The case of Eat Just, Inc., illustrates the irrationality that occurs when synthetic biology meets stalwart industry. Eat Just has developed a revolutionary way to grow chicken from the cells of a “donor” chicken. In the film, the entrepreneurs are munching on chicken meat grown from the cells of a chicken walking around their feet.

So, why can’t we eat their chicken in the U.S.? Because the product is caught in regulatory mire. The Singapore Food Agency (SFA), meanwhile, has beaten the U.S. and the rest of the world in developing clear guidelines for cultured meat products. Eat Just’s food is now readily available in Singapore, but not St. Louis.

Eat Just had another good reason to launch outside the U.S. – the U.S. meat industry. In the film, meat-industry trade-union leaders vow to lobby for regulation that stops companies like Eat Just from claiming that they are providing “real meat” to customers. In their view, the government should also make it illegal for almond, soy, oat, and other nondairy offerings to be called “milk.” Such actions raise serious questions about what is motivating these efforts.
------------
__What to do__.
1. In the cultured chicken passage, retype the part that opens with the words containing "So, why can’t" and closes with "motivating these efforts.".
2. According to the cultured chicken passage, which agency developed clear guidelines for cultured meat products before the U.S. and the rest of the world did?

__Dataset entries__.
------------
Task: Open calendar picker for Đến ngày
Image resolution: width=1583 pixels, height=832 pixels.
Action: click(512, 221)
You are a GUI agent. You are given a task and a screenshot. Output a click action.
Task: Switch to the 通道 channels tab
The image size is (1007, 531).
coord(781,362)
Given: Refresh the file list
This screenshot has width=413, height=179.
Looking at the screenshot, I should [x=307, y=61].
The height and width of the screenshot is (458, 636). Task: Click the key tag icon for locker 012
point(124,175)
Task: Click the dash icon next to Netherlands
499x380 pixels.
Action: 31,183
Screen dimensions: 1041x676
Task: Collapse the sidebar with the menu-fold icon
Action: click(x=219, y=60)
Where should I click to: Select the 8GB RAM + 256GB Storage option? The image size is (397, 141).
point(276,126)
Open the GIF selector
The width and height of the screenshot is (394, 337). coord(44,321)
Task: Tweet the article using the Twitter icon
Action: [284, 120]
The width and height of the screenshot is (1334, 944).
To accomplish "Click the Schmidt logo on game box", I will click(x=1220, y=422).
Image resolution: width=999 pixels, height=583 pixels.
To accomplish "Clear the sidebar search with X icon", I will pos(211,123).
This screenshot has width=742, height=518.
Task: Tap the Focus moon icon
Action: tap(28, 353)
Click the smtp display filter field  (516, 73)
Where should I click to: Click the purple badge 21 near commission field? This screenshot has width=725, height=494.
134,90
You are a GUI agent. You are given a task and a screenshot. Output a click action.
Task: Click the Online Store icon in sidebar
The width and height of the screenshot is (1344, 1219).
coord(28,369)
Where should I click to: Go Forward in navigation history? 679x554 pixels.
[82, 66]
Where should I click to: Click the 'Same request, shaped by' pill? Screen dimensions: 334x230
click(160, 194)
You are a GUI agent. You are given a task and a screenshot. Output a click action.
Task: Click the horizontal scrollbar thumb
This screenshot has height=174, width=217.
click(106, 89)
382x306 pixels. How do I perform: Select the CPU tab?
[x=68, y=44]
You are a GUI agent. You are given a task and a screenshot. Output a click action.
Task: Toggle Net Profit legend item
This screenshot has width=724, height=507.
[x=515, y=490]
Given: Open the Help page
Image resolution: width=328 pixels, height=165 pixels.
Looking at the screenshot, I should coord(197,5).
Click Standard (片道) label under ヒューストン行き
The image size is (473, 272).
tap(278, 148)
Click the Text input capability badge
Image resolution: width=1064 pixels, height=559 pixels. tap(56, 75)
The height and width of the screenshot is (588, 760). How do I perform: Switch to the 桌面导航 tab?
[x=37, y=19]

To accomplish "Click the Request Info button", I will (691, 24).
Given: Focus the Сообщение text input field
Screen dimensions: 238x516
------------
__Written responses__.
1.
So, why can’t we eat their chicken in the U.S.? Because the product is caught in regulatory mire. The Singapore Food Agency (SFA), meanwhile, has beaten the U.S. and the rest of the world in developing clear guidelines for cultured meat products. Eat Just’s food is now readily available in Singapore, but not St. Louis.

Eat Just had another good reason to launch outside the U.S. – the U.S. meat industry. In the film, meat-industry trade-union leaders vow to lobby for regulation that stops companies like Eat Just from claiming that they are providing “real meat” to customers. In their view, the government should also make it illegal for almond, soy, oat, and other nondairy offerings to be called “milk.” Such actions raise serious questions about what is motivating these efforts.

2. The Singapore Food Agency (SFA).